→ **Source excerpt**
Whereas the average temperature coefficients indicated that an increase in the average temperature might help corn and palm oil production, an increase in the average temperature might affect the production of coffee, sugarcane, and rice. Although the minimum temperature also showed a similar effect on crop production, increases in the minimum temperature could affect palm oil production. On the other hand, an increase in the maximum temperature only could help increasing coffee and palm oil production. Therefore, an average temperature increase could help increase corn and palm oil production, while increases in minimum and maximum temperatures might impact crop production at different levels.

Wind speed and vapor pressure indicated different effects between crops. The vapor pressure showed negative coefficients for coffee, corn, palm oil, and sugarcane production, suggesting that dry-air conditions might decrease their production. In contrast, dry air conditions might increase rice production. While an increase in wind speed might help palm oil and sugarcane production, this increase might impact corn and rice production. The coefficients of soil moisture, runoff, precipitation, radiation, and evapotranspiration variables showed a less significant impact than the other variables.

→ **Raw data**
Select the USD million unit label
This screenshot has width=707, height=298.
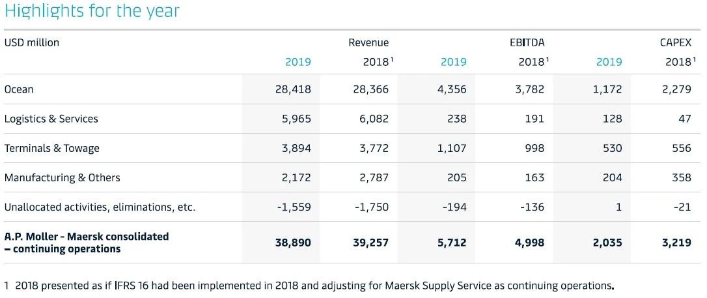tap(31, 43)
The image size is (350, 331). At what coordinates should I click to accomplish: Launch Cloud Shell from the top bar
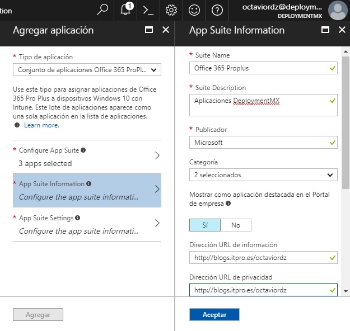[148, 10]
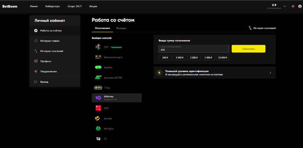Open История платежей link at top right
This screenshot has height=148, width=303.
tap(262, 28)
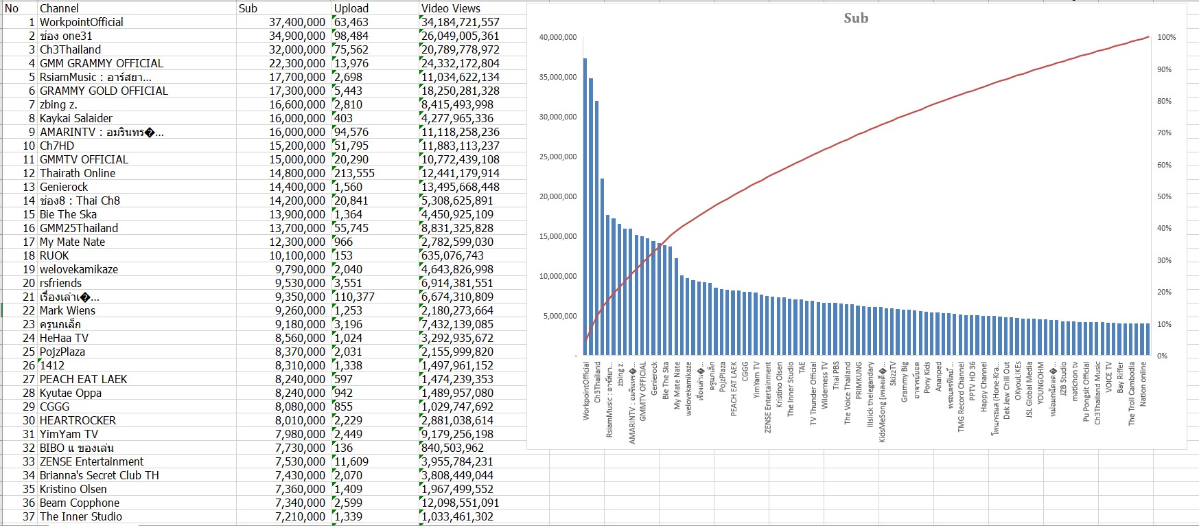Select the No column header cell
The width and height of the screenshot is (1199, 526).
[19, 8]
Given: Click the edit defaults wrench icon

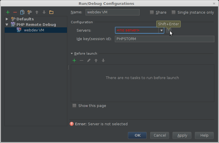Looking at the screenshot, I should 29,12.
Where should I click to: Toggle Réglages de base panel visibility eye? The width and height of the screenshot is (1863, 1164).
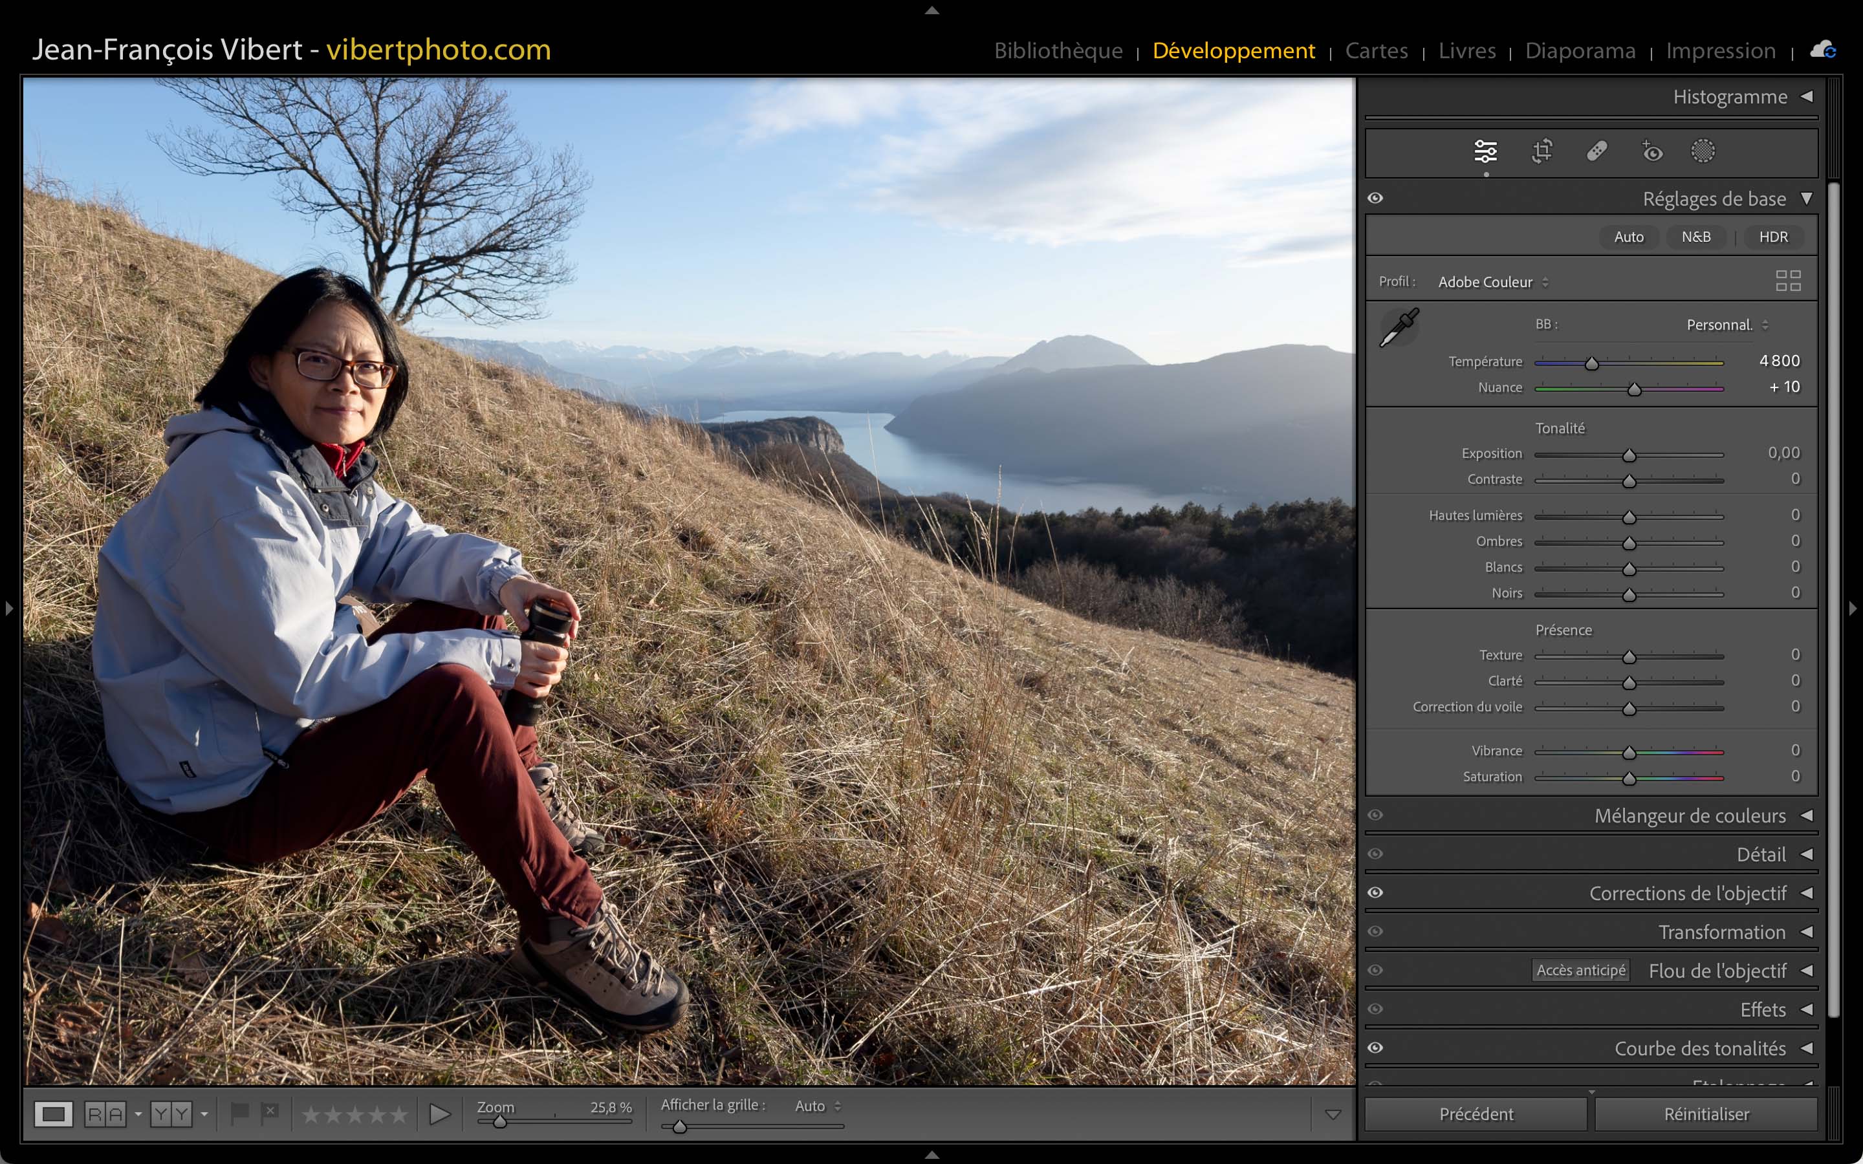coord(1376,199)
* * *
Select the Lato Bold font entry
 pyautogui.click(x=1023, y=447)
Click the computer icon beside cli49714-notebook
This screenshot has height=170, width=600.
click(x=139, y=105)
...
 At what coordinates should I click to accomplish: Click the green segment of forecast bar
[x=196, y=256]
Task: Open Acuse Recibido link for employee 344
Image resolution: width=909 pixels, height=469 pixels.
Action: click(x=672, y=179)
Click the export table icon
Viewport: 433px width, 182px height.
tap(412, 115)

→ **Set task**
In the passage on weather and crop yields, copy word for word the stretch from "Wind speed and" up to and including "the other variables.".

→ **Full answer**
Wind speed and vapor pressure indicated different effects between crops. The vapor pressure showed negative coefficients for coffee, corn, palm oil, and sugarcane production, suggesting that dry-air conditions might decrease their production. In contrast, dry air conditions might increase rice production. While an increase in wind speed might help palm oil and sugarcane production, this increase might impact corn and rice production. The coefficients of soil moisture, runoff, precipitation, radiation, and evapotranspiration variables showed a less significant impact than the other variables.